Outra coisa que o deixava perturbado era o sumiço do Mapa do Maroto. Desde esse dia, ele e os amigos não puderam mais checar se o intruso misterioso passeava pelo castelo.
O primeiro fim de semana desde o início do treinamento puxado oferecido pelos bruxos da Ordem foi recebido com um cansado entusiasmo. Todos, sem exceção queriam se jogar sob uma árvore no jardim do castelo e ficar de bobeira, olhando o céu sem pensar em nada.
Levantaram particularmente tarde, já que o treinamento de sexta-feira com Tonks tinha se estendido até as duas da manhã, graças a uma autorização especial de McGonagal. Tonks insistira que eles precisavam de um treinamento de resistência e os deixou parados, estáticos, durante duas horas e meia.
Quem não conseguisse ficar quieto o bastante teria que pagar uma prenda na frente dos outros. Tarefa que seria escolhida pelos próprios colegas. Ao final, Fred e George tiveram que dançar uma valsa juntos, Neville teve que imitar um pelúcio e Angelina arrancou risadas da turma quando mostrou suas habilidades em auto-transfiguração não muito habilidosas. Ela acabou com o cabelo parecendo uma grande samambaia e o nariz, decididamente, lembrava um mini-pufe lilás.

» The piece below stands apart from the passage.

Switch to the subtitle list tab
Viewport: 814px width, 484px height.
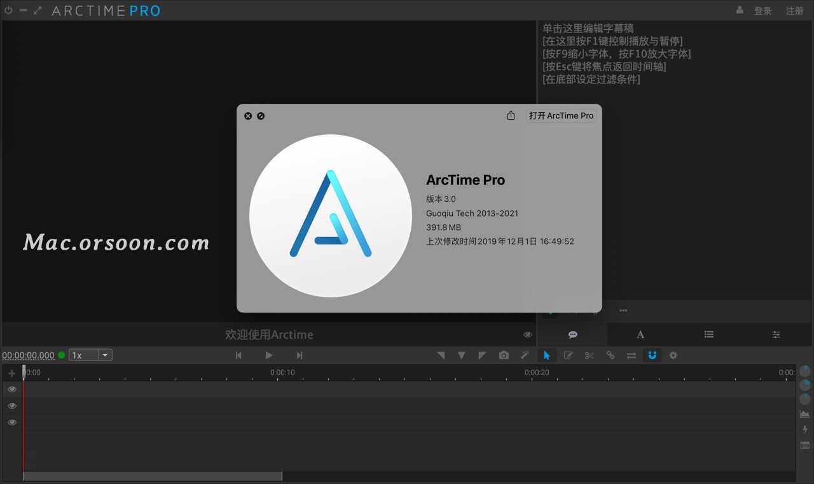coord(708,334)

As bateladas de deveres exigidas pelos professores, que ainda tinham a missão de prepará-los para os NIEMS, acumulava-se para o fim de semana. Mas nem mesmo Hermione reclamou de deixarem tudo para a noite e para o domingo.
Aliás, ela estava muito mais animada nos últimos dias, apesar de ainda falar pouco com Rony. E se recusava a mostrar o presente de Carlinhos até mesmo para Gina.

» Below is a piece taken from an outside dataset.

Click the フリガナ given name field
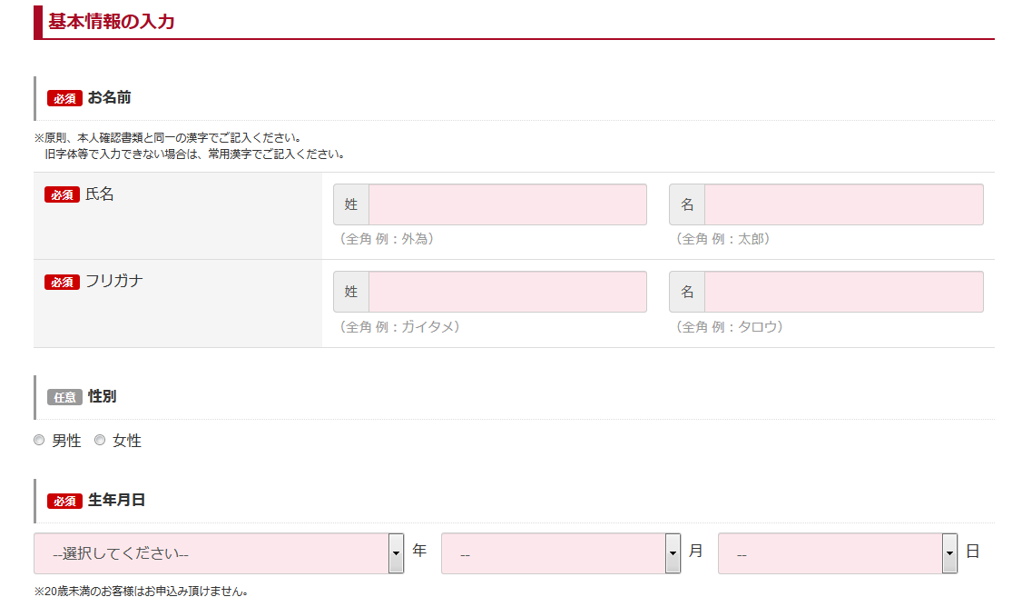The width and height of the screenshot is (1022, 607). point(844,291)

Quando terminaram o café, Gina tentou mais uma vez entrar no assunto.
- Vamos logo, Mione. Deixa de ser chata! Conta aí que livro é aquele que o Carlinhos te deu...
Hermione ria divertida da curiosidade da amiga, mas o resto da turma percebeu que o assunto incomodava tanto Rony que o deixava mais grosseiro que de costume. Ele engasgou com as torradas, quando a jovem deu a resposta que Gina queria:
- Ai, ta bem! Mas vê se não me amola mais depois, ta? Foi só um livro que ele prometeu me emprestar quando a gente ficou junto lá no casamento do Gui.
Havia uma displicência na voz da garota que fez todo o resto ficar em silêncio. O único barulho era da crise de tosse de Rony que se levantou apressado e correu para o banheiro.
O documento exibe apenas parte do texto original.